**TO DO**. Would you return every entry below without a single difference?
*** RECORDS FOR THE TASK Section Begins ***
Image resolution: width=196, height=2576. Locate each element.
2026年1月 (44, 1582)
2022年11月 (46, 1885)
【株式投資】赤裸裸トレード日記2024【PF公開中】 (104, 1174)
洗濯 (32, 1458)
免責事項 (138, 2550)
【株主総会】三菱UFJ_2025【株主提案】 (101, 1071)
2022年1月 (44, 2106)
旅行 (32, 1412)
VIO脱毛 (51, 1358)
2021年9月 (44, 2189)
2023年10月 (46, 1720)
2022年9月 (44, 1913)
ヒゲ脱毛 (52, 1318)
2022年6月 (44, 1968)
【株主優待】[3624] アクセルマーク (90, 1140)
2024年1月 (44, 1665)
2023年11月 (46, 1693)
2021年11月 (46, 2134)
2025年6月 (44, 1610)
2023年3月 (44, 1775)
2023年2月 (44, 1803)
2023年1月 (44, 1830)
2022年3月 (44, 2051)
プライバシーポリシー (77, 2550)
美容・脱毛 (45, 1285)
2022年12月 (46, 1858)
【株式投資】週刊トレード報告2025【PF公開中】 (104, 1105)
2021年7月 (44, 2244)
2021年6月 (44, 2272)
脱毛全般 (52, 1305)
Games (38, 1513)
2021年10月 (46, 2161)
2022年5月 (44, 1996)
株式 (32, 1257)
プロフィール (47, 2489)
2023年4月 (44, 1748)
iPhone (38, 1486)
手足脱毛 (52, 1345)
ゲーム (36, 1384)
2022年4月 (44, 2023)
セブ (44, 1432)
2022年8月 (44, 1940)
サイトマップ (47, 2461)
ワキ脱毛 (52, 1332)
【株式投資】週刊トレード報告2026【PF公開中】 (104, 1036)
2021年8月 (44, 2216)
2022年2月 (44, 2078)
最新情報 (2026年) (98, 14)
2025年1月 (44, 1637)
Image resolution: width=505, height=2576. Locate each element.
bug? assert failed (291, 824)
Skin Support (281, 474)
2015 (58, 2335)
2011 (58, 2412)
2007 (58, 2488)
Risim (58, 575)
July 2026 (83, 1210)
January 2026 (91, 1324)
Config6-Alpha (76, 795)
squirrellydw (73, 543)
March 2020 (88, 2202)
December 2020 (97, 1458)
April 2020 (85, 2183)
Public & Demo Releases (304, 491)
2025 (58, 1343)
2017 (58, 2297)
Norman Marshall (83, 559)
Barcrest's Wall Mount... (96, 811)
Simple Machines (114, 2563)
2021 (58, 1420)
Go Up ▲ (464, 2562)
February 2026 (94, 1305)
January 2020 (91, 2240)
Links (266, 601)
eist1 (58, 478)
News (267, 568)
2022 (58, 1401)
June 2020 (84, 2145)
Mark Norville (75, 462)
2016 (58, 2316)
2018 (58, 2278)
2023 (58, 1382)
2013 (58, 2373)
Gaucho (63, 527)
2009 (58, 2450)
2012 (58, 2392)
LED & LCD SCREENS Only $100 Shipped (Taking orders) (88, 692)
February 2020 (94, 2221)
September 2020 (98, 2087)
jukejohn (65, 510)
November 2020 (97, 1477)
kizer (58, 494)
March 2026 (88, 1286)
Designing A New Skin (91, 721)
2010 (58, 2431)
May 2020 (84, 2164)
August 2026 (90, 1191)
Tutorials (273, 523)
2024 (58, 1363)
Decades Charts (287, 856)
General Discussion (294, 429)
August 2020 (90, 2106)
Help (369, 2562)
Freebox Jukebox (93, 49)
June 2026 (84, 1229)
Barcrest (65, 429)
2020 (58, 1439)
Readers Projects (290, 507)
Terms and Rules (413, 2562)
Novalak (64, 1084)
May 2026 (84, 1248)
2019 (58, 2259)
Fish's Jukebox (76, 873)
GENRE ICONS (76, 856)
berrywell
*** RECORDS FOR THE TASK Section Ends ***
**FINISHED EXERCISE**.
Image resolution: width=196, height=2576. Locate each element.
2026年1月 (44, 1582)
2022年11月 (46, 1885)
【株式投資】赤裸裸トレード日記2024【PF公開中】 (104, 1174)
洗濯 (32, 1458)
免責事項 (138, 2550)
【株主総会】三菱UFJ_2025【株主提案】 (101, 1071)
2022年1月 (44, 2106)
旅行 (32, 1412)
VIO脱毛 (51, 1358)
2021年9月 (44, 2189)
2023年10月 (46, 1720)
2022年9月 (44, 1913)
ヒゲ脱毛 (52, 1318)
2022年6月 (44, 1968)
【株主優待】[3624] アクセルマーク (90, 1140)
2024年1月 (44, 1665)
2023年11月 (46, 1693)
2021年11月 (46, 2134)
2025年6月 (44, 1610)
2023年3月 (44, 1775)
2023年2月 (44, 1803)
2023年1月 (44, 1830)
2022年3月 (44, 2051)
プライバシーポリシー (77, 2550)
美容・脱毛 (45, 1285)
2022年12月 (46, 1858)
【株式投資】週刊トレード報告2025【PF公開中】 (104, 1105)
2021年7月 (44, 2244)
2021年6月 (44, 2272)
脱毛全般 (52, 1305)
Games (38, 1513)
2021年10月 (46, 2161)
2022年5月 (44, 1996)
株式 (32, 1257)
プロフィール (47, 2489)
2023年4月 (44, 1748)
iPhone (38, 1486)
手足脱毛 (52, 1345)
ゲーム (36, 1384)
2022年4月 (44, 2023)
セブ (44, 1432)
2022年8月 (44, 1940)
サイトマップ (47, 2461)
ワキ脱毛 (52, 1332)
【株式投資】週刊トレード報告2026【PF公開中】 (104, 1036)
2021年8月 (44, 2216)
2022年2月 (44, 2078)
最新情報 (2026年) (98, 14)
2025年1月 (44, 1637)
Image resolution: width=505, height=2576. Locate each element.
bug? assert failed (291, 824)
Skin Support (281, 474)
2015 (58, 2335)
2011 (58, 2412)
2007 (58, 2488)
Risim (58, 575)
July 2026 (83, 1210)
January 2026 (91, 1324)
Config6-Alpha (76, 795)
squirrellydw (73, 543)
March 2020 (88, 2202)
December 2020 (97, 1458)
April 2020 (85, 2183)
Public & Demo Releases (304, 491)
2025 (58, 1343)
2017 (58, 2297)
Norman Marshall (83, 559)
Barcrest's Wall Mount... (96, 811)
Simple Machines (114, 2563)
2021 (58, 1420)
Go Up ▲ (464, 2562)
February 2026 (94, 1305)
January 2020 (91, 2240)
Links (266, 601)
eist1 (58, 478)
News (267, 568)
2022 (58, 1401)
June 2020 (84, 2145)
Mark Norville (75, 462)
2016 (58, 2316)
2018 (58, 2278)
2023 (58, 1382)
2013 (58, 2373)
Gaucho (63, 527)
2009 (58, 2450)
2012 (58, 2392)
LED & LCD SCREENS Only $100 Shipped (Taking orders) (88, 692)
February 2020 (94, 2221)
September 2020 (98, 2087)
jukejohn (65, 510)
November 2020 (97, 1477)
kizer (58, 494)
March 2026 (88, 1286)
Designing A New Skin (91, 721)
2010 (58, 2431)
May 2020 (84, 2164)
August 2026 (90, 1191)
Tutorials (273, 523)
2024 (58, 1363)
Decades Charts (287, 856)
General Discussion (294, 429)
August 2020 (90, 2106)
Help (369, 2562)
Freebox Jukebox (93, 49)
June 2026 (84, 1229)
Barcrest (65, 429)
2020 (58, 1439)
Readers Projects (290, 507)
Terms and Rules (413, 2562)
Novalak (64, 1084)
May 2026 (84, 1248)
2019 (58, 2259)
Fish's Jukebox (76, 873)
GENRE ICONS (76, 856)
berrywell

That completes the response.